使用3s极速复刻时报错
我是用官方文档的命令启动webui
python3 webui.py --port 50000 --model_dir pretrained_models/CosyVoice-300M
启动后界面可以正常打开,如下
上面是我的配置,点击运行后提示错误,终端输出如下:
2024-10-28 11:15:36,546 INFO get zero_shot inference request
0%| | 0/1 [00:00<?, ?it/s]2024-10-28 11:15:55,785 INFO synthesis text 我是通义实验室语音团队全新推出的生成式语音大模型,提供舒适自然的语音合成能力。
Exception in thread Thread-7:
Traceback (most recent call last):
File "D:\ProgramData\miniconda3\envs\cosyvoice\lib\threading.py", line 932, in _bootstrap_inner
self.run()
File "D:\ProgramData\miniconda3\envs\cosyvoice\lib\threading.py", line 870, in run
self._target(*self._args, **self._kwargs)

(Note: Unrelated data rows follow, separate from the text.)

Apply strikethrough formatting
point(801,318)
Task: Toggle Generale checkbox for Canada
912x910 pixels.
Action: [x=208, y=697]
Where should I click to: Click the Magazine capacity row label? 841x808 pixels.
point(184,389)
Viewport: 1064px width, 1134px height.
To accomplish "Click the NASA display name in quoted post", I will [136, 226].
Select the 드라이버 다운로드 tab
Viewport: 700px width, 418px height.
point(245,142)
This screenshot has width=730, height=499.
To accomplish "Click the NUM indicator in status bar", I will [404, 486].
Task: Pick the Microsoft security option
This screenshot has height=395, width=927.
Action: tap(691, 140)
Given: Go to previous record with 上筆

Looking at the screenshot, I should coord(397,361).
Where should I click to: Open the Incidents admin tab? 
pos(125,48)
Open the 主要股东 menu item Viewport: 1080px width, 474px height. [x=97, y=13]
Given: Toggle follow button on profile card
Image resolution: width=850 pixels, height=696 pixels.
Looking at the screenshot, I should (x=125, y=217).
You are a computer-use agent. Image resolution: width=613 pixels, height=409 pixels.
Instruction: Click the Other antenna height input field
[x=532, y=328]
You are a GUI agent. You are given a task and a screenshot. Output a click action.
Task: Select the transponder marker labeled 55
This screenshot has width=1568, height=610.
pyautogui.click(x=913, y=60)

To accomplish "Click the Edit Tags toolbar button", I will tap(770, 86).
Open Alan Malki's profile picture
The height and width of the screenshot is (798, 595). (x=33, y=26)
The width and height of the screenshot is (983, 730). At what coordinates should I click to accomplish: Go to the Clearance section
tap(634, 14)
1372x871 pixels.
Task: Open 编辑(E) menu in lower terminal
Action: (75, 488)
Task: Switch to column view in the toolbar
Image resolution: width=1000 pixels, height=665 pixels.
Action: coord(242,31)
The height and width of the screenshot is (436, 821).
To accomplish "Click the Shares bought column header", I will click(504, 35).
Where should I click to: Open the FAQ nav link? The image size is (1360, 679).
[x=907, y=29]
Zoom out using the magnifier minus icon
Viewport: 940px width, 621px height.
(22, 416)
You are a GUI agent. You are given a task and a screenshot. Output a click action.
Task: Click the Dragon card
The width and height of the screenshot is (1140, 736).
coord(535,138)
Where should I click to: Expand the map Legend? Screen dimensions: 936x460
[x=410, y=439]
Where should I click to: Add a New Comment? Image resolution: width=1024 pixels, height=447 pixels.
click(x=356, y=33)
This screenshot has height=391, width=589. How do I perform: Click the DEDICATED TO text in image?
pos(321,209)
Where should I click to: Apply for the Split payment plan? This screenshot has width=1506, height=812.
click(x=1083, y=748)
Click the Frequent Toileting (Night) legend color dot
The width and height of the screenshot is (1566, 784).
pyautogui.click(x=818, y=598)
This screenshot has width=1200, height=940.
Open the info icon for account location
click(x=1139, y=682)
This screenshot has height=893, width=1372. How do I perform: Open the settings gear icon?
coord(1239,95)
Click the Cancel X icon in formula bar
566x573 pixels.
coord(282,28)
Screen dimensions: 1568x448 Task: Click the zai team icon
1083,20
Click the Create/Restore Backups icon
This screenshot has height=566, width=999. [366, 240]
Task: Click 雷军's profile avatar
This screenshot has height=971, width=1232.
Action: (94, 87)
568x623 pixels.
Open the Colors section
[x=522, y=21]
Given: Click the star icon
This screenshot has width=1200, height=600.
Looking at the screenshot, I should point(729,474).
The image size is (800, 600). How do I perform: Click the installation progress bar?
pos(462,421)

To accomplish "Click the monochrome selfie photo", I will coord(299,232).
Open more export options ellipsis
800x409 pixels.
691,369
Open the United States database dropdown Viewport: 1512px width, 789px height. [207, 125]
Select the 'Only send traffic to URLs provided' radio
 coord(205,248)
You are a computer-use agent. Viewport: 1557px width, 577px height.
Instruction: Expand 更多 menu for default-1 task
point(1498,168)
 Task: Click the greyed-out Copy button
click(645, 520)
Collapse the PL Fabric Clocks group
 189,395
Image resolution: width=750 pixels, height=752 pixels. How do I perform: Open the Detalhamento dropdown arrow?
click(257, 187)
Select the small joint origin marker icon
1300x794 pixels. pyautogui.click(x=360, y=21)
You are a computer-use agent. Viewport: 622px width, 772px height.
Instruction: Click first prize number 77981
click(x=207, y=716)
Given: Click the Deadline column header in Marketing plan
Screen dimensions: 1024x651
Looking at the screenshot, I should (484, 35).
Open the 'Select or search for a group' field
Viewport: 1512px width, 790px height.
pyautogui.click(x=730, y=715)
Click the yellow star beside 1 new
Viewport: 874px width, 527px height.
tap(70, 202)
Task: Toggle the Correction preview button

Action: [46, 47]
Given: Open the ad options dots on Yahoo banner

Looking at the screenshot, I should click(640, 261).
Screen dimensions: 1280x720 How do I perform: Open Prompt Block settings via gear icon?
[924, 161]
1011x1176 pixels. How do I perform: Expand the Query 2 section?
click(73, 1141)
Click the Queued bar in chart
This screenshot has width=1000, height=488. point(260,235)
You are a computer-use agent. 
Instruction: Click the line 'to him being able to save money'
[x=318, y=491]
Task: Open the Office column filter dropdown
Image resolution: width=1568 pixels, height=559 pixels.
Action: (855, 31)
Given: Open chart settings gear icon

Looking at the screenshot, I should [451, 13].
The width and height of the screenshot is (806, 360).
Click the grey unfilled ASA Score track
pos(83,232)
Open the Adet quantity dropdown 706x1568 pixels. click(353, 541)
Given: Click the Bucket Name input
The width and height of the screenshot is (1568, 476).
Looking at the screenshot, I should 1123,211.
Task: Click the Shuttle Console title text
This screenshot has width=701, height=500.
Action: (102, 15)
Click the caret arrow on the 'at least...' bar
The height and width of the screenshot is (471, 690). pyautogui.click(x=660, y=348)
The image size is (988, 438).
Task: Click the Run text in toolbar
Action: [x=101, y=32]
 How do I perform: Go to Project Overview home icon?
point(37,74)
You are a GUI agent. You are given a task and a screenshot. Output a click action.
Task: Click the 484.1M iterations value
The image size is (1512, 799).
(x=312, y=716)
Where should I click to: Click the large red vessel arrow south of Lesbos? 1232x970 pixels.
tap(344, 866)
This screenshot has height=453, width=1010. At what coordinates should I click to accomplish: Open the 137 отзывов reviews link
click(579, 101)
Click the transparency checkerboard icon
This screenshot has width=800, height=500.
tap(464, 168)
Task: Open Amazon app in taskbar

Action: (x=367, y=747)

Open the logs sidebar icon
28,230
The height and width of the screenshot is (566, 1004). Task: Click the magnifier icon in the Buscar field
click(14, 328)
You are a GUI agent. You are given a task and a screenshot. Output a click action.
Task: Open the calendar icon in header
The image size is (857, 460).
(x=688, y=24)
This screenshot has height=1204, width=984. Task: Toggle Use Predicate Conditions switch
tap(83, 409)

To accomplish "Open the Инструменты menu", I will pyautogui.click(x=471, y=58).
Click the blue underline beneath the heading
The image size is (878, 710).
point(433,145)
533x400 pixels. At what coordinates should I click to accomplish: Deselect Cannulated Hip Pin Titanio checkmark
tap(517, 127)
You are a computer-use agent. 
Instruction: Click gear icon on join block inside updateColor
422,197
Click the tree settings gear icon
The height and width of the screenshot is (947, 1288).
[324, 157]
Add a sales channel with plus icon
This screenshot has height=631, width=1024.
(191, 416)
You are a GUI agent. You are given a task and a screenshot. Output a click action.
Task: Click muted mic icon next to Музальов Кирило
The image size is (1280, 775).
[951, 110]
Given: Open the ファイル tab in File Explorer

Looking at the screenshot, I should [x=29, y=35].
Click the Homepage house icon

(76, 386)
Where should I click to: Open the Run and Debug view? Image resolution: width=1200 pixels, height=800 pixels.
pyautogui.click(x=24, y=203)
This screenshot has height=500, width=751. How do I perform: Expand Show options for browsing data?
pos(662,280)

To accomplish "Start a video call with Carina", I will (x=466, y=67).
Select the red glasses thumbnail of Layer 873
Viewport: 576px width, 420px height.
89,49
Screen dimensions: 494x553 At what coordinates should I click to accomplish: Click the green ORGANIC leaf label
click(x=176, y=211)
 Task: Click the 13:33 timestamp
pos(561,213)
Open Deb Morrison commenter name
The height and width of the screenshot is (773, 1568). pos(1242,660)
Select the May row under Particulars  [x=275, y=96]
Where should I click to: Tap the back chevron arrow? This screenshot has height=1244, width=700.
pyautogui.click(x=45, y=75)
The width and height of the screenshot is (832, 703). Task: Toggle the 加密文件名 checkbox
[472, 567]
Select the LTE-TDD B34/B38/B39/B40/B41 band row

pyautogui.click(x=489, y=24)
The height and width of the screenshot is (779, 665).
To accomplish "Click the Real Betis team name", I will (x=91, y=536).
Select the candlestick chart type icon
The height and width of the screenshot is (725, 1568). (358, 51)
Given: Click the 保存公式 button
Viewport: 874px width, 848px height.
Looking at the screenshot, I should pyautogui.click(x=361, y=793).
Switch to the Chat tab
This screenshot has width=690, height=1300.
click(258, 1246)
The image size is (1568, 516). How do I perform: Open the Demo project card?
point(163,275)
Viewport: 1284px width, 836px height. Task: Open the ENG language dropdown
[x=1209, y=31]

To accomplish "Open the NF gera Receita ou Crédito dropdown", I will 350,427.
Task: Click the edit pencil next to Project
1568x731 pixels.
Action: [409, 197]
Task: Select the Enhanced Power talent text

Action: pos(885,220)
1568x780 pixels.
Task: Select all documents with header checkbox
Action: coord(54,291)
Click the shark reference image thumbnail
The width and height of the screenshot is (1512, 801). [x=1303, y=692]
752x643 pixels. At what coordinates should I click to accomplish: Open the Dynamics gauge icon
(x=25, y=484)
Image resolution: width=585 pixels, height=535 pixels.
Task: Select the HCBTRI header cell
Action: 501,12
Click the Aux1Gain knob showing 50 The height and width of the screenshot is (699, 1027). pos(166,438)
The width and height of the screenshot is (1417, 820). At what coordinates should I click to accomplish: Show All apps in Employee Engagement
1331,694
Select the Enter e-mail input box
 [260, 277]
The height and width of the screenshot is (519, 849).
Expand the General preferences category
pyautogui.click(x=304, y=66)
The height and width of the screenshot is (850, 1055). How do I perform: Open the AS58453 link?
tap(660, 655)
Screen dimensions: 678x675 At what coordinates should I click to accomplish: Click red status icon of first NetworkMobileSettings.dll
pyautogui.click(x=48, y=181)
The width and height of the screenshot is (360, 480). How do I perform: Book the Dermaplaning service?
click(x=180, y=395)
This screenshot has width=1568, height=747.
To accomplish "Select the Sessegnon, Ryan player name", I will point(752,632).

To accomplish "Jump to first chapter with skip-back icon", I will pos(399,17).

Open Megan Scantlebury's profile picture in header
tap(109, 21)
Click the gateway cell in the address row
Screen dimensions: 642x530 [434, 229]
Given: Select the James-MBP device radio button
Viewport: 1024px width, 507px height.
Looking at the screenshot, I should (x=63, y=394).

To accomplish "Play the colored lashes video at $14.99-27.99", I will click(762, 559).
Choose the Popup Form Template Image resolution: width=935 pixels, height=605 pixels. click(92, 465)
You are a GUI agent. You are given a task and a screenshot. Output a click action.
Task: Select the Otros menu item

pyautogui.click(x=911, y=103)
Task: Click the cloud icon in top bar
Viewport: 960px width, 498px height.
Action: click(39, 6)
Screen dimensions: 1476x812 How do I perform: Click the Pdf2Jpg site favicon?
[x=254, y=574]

File "D:\projects\ai\CosyVoice\cosyvoice\cli\model.py", line 93, in llm_job
for i in self.llm.inference(text=text.to(self.device),
File "D:\ProgramData\miniconda3\envs\cosyvoice\lib\site-packages\torch\utils\_contextlib.py", line 35, in generator_context
response = gen.send(None)
File "D:\projects\ai\CosyVoice\cosyvoice\llm\llm.py", line 172, in inference
text, text_len = self.encode(text, text_len)
File "D:\projects\ai\CosyVoice\cosyvoice\llm\llm.py", line 75, in encode
encoder_out, encoder_mask = self.text_encoder(text, text_lengths, decoding_chunk_size=1, num_decoding_left_chunks=-1)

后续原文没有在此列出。